The Edges of Trauma: Explorations in Visual Art and Literature
Editor: Tamás Bényei, Alexandra Stara
Date Of Publication: Jan 2014
A collection of essays by an international group of scholars, The Edges of Trauma: Explorations in Visual Art and Literature addresses the vast cultural and discursive construction that trauma has become in recent decades. Unravelling aspects of representing, narrating, testifying to trauma and of sharing or conveying traumatic non-experience, many of the essays offer new perspectives on traditionally central topics of trauma studies, including shellshock, sexual abuse, the Holocaust, AIDS and 9/11, or on canonical trauma texts, such as Art Spiegelman’s Maus, W. G. Sebald’s Austerlitz and Virginia Woolf’s autobiographical writings. Some authors take issue with the at least partly commercially-motivated canonisation of trauma fiction, and with the automatic linking of certain textual features with traumatic experiences. In other essays, trauma works as an interpretative device that allows us to see otherwise familiar texts like Paul Scott’s Raj Quartet and the fiction of Beckett and Agota Kristof in a new light. Other contributors interrogate less obvious cultural and artistic representations – including First World War British painting, Jean-Richard Bloch’s wartime writings, Félix González-Torres’s candy-spills, the photography of Peter Piller and Ori Gersht, and recent American television comedy – in the context of trauma, while one author explores her own artistic practice as part of the working through of traumatic experiences. The Edges of Trauma differs from other volumes concerned with trauma and art in that it gathers together essays on both literature and visual art. These essays are concerned with the relationship between trauma and art, traumatic non-experience and aesthetic experience; exploring how the non-experience of trauma finds its way into artistic representations.
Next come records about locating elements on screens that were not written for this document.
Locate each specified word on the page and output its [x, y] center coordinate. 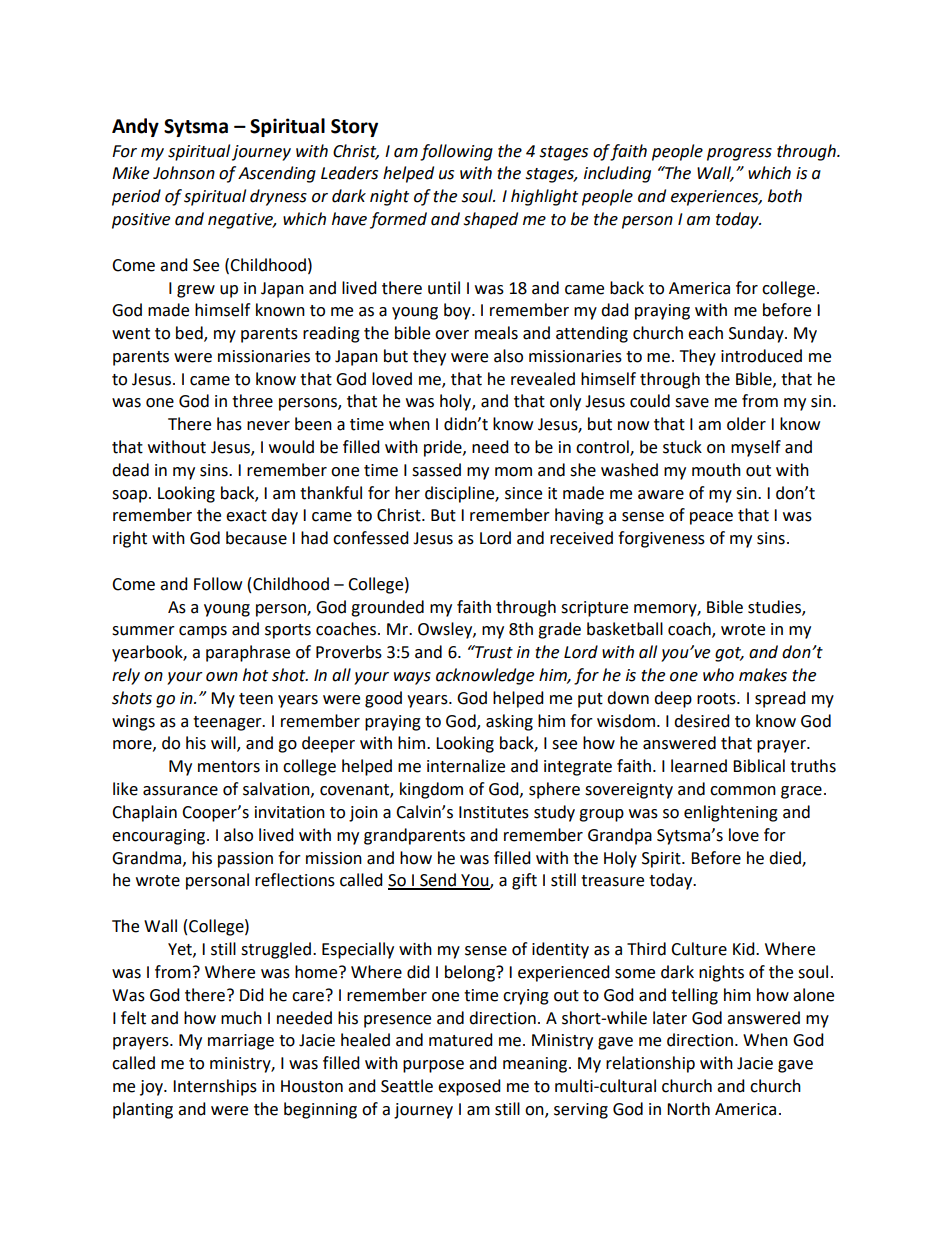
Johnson [184, 173]
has [229, 424]
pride [444, 448]
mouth [716, 470]
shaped [490, 220]
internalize [466, 766]
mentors [229, 767]
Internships [215, 1087]
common [743, 791]
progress [739, 154]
Tamás Bényei is Professor of English Literature at the University of Debrecen. He is the author of seven books (one of them in English: Acts of Attention: Figure and Narrative in Postwar British Fiction), and has published book chapters and journal articles in Hungary, Britain, the USA and other countries on contemporary British novelists, as well as on writers such as Rudyard Kipling and Kurt Vonnegut.
Alexandra Stara is Reader in the History and Theory of Architecture at Kingston University, London. She is a qualified architect, and holds a doctorate in the History of Art from the University of Oxford. She has published widely on the hermeneutics of art, architecture and the modern museum. Her recent publications include the monograph The Museum of French Monuments 1795-1816: Killing Art to Make History (2013), and essays in Migration and Culture (2014), History of Photography Journal (April 2013), Museum and Biographies (2012), and The Cultural Role of Architecture (2012).